Dad is never there for the kids and never has been he picks them up and takes them to a movie every other week that is all he ever has time for.  I have been responsible for all of the care EVERYTHING for almost 9 years.  I was asked by his gf for help because  my children were being rude to her about 6 years ago and i read them the riot act they have never treated her or HIM for that matter with any disrespect

but then again daddy  only takes them for a fun time occaisionally and has none of the responsibility that goes along with it.



i have never raised the child support not once in almost 9 years.  i dont ask for anything extra not medical not day care when they were younger and i have done everything humanly possible to ensure a fair relationship even though daddy left me for his current gf. and refused any type of counseling or any attempt to save the family.

by the way our support is based on the pa guidelines and i have never increased it even when the guideline amount went up ..  in other words dad does not realize it yet but an adjustment from 3 kids to 2 kids will probably raise his support payments..

My 15 yr old will stay in a filthy house and his dad will still never be there for him not to mention having to transfer to the worst school district in the state.


usually when people ask for help they want help not a response with bitterness and nasty comments but im guessing you were in a bad mood.

not all of us are pbfh as bio moms.........

i am just not willing to jump through any more hoops for my x and if the custody arrrangement gets changed it will all be changed and i guess he will just have to live with seeing the other 2 kids when he can arrange his schedule around the court order like normal nc fathers do.

rini

rini

I posted to you below also

but i guess i was just so totally blown away by your total lack of common decency.........

# Problems to solve:
1. In the custody forum post, how often does the father take the kids to a movie?
2. Repeat the stretch of the custody forum post from "usually when people" through "as bio moms.........".
3. Pick up the custody forum post after its last line and keep writing it.

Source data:
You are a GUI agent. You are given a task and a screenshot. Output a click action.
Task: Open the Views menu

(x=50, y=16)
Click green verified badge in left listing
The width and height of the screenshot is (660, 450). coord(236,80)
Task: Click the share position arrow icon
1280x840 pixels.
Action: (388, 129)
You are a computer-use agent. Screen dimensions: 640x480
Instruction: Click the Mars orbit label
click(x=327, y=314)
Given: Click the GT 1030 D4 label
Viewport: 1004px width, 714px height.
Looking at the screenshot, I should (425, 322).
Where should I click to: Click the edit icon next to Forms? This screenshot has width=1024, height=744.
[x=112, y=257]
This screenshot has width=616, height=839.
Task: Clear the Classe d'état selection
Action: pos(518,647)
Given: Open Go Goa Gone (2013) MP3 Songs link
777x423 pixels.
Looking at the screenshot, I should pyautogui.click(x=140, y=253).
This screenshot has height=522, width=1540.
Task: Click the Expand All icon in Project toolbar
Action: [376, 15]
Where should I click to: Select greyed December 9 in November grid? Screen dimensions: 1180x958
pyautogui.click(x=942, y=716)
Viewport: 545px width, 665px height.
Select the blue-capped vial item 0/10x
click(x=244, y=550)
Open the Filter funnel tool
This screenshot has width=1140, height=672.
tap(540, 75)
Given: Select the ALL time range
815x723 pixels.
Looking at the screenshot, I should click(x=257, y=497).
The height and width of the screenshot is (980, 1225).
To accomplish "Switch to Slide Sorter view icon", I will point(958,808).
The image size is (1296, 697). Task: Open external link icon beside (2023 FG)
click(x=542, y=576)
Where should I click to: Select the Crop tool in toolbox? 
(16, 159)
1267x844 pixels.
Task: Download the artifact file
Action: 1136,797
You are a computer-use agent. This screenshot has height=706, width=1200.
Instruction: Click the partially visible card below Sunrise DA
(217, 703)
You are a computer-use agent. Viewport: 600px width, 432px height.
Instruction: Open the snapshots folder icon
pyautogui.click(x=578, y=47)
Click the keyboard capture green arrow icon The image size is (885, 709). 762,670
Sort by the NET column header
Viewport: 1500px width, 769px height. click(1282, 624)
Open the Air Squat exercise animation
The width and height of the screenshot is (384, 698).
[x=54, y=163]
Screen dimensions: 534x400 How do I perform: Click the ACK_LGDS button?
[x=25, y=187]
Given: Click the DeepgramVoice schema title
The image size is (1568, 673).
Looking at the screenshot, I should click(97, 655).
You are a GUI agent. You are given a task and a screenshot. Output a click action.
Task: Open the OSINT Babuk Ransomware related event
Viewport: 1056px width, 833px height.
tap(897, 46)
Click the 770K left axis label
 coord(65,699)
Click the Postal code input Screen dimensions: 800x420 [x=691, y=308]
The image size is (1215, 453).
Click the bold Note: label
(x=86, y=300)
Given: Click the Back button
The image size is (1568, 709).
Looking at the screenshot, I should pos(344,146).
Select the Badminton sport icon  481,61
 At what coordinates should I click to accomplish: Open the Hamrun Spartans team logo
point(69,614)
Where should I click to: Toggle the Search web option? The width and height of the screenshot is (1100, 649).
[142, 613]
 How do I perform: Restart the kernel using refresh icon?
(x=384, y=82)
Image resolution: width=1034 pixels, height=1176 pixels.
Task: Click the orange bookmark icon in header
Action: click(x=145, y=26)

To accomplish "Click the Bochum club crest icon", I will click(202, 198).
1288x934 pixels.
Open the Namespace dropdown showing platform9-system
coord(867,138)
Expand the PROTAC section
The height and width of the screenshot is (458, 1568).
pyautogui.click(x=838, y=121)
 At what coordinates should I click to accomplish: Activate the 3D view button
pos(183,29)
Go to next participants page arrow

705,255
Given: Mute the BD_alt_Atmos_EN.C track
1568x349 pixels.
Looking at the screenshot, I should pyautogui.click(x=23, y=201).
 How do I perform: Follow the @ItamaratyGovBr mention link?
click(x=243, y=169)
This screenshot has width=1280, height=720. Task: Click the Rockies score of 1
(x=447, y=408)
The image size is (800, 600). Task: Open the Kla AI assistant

# Expected results:
1. Every other week.

2.
usually when people ask for help they want help not a response with bitterness and nasty comments but im guessing you were in a bad mood.

not all of us are pbfh as bio moms.........

3.
the only inconsistency in my household is the dad that only shows up when he feels like it.  Other kids are all fine and happy here.  


But of course because i put on my custodial mother hat today instead of the ncp step mom hat I would have to be totally at fault.

You did not have to read between the lines on my initial post you had to just actually read all of it........   I guess you missed the part about us contacting the dad for months and begging for help with the 15 yr old also.

If you reread my initial post you will also notice that it has never been modified and all of the information that you chose to ignore because of a simple typo was already there and that you just chose to act like a total %$#@$!  because i posted as a mom.

I assumed wrongly that for the most part people only got flamed here when they made statements that deliberately asked to be flamed.


my 15 yr old hates his step father and the other kids are doing fine so me thinks some of the problems might have to do with the kid having misplaced anger problems toward the wrong people.

i am home all the time and MY God I leave to go to the freaking hospital and all of a sudden i am disrespectful and oh what else did you call me????? irresponsible.......  because my teenage son beats up his little sister and my husband smacks him after yelling at the kids for almost 4 hours to do something....and then the kid gets confrontationaL  ...... get my act together  what about the dad that son sooooooooo looks up to  .........      

I have prepared picnics for the ex and his gf (THE ONE HE LEFT ME FOR!!!!  by the way so i dont think im the problem...

perhaps part time dad needs to reinforce the respect that we should be recieving instead of allowing boy to get his own way AND REWARDING HIM WITH TREATS AND MOVIES WHEN HE DOES DECIDE TO SEE HIS KIDS WHEN HE CAN FIT IT IN.... but thats a part time parent for you...........  he is a part time parent by choice actually

thank you so very much for your wonderful post.  if i had not already been racking my brain and already blaming myself for coming home from the hospital 2 days early and sobbing 24 hours a day and blaming myself for leaving my kids for a few days to get treatment well i will sure make sure that i take time out and cry some more and blame myself now after your very enlightening spiteful spatter.